Triste realidade: Coronel Fabriciano Ocupa a 8ª Posição em Mortes Violentas em Minas Gerais
Um levantamento recente do Fórum Brasileiro de Segurança Pública (FBSP), divulgado no Anuário de Segurança Pública de 2026, posiciona Coronel Fabriciano como o oitavo município mineiro com as maiores taxas de mortes violentas. A análise, que incluiu cidades brasileiras com mais de 100 mil habitantes, lança luz sobre a realidade da criminalidade no estado e no país, evidenciando desafios persistentes na segurança pública local.

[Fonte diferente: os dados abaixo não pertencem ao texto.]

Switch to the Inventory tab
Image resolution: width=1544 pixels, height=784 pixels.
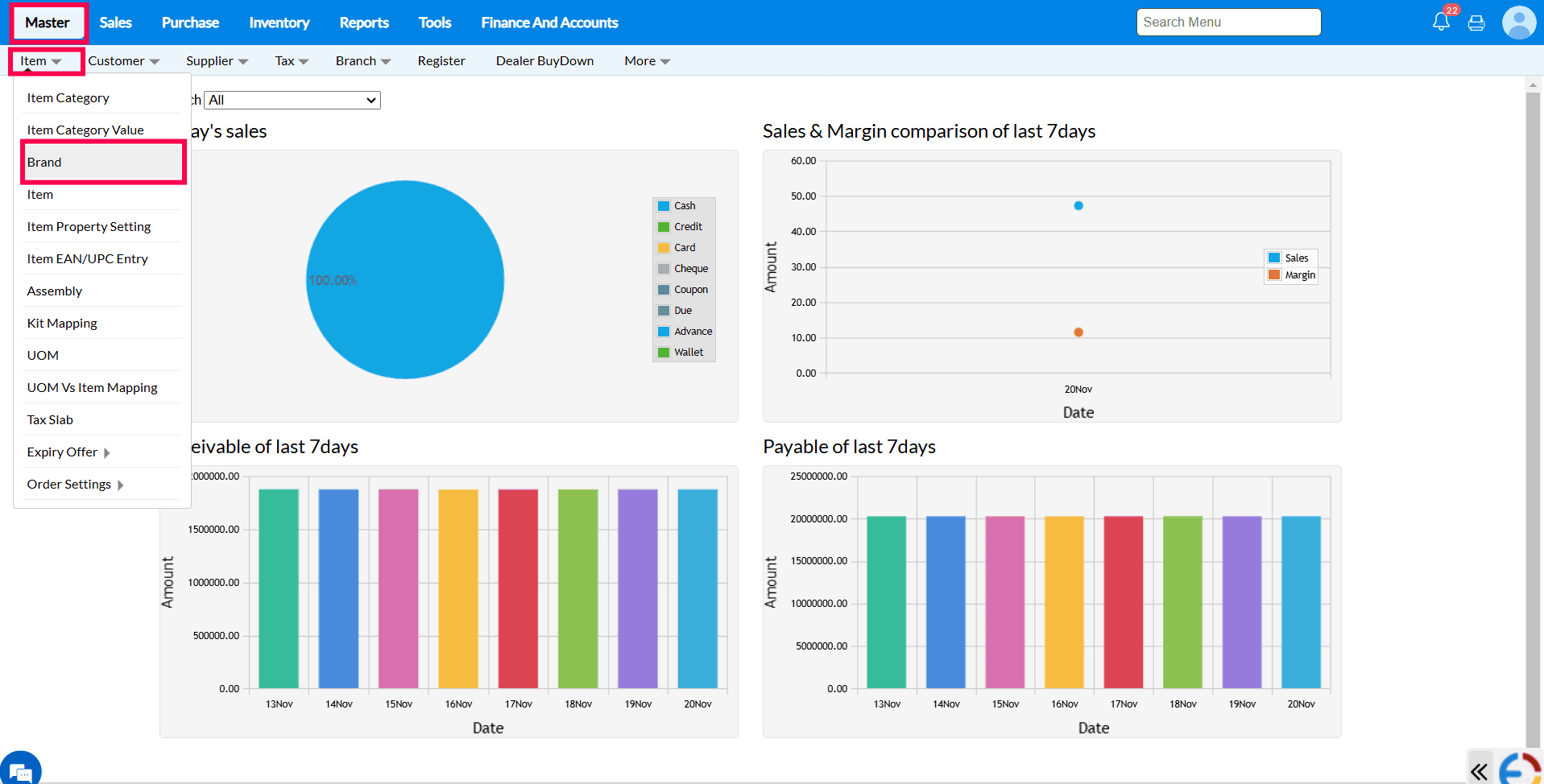279,23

A metodologia utilizada pelo FBSP para classificar os municípios mais violentos baseia-se na taxa de Mortes Violentas Intencionais (MVI) para cada grupo de 100 mil habitantes. Este indicador compreende homicídios dolosos, latrocínios, lesões corporais seguidas de morte e mortes resultantes de intervenção policial, permitindo uma comparação proporcional entre cidades de diferentes tamanhos. Coronel Fabriciano registrou uma taxa de MVI de 21,2, o que a coloca na 8ª posição estadual e 109ª no ranking nacional. Já Ipatinga, com uma taxa de 10,2, aparece como o 18º município mais violento em Minas Gerais e o 222º no cenário brasileiro. É importante notar que Timóteo e Santana do Paraíso, também integrantes da Região Metropolitana do Vale do Aço (RMVA), não foram incluídos na lista por possuírem população inferior a 100 mil habitantes.
Em um contexto nacional, o Brasil tem observado uma redução geral na violência letal nos últimos anos, inclusive atingindo a meta de redução de homicídios de 2027 com dois anos de antecedência. Contudo, o anuário ressalta que essa melhora não é homogênea, com a violência permanecendo concentrada em regiões e municípios específicos. Fatores como a ação de facções criminosas, disputas territoriais, desigualdades sociais e características locais são apontados como influências diretas para a manutenção de taxas elevadas em certas localidades. A segurança pública, conforme o FBSP, retomou a posição de principal preocupação entre os brasileiros e deve ser um dos temas centrais nas eleições de 2026.
O perfil das vítimas de Mortes Violentas Intencionais revela uma concentração preocupante: 90,8% são homens, 41,6% estão na faixa etária entre 18 e 29 anos e 79,7% são pessoas negras. A pesquisa destaca que a taxa de mortes violentas entre a população negra é aproximadamente 3,5 vezes maior do que entre a branca, evidenciando uma profunda desigualdade racial na vitimização. O anuário também aponta uma transformação na dinâmica criminal, com os estelionatos se consolidando como o principal crime patrimonial, impulsionados por fraudes eletrônicas. Além disso, os furtos superaram os roubos, frequentemente associados ao furto de celulares para uso em golpes digitais.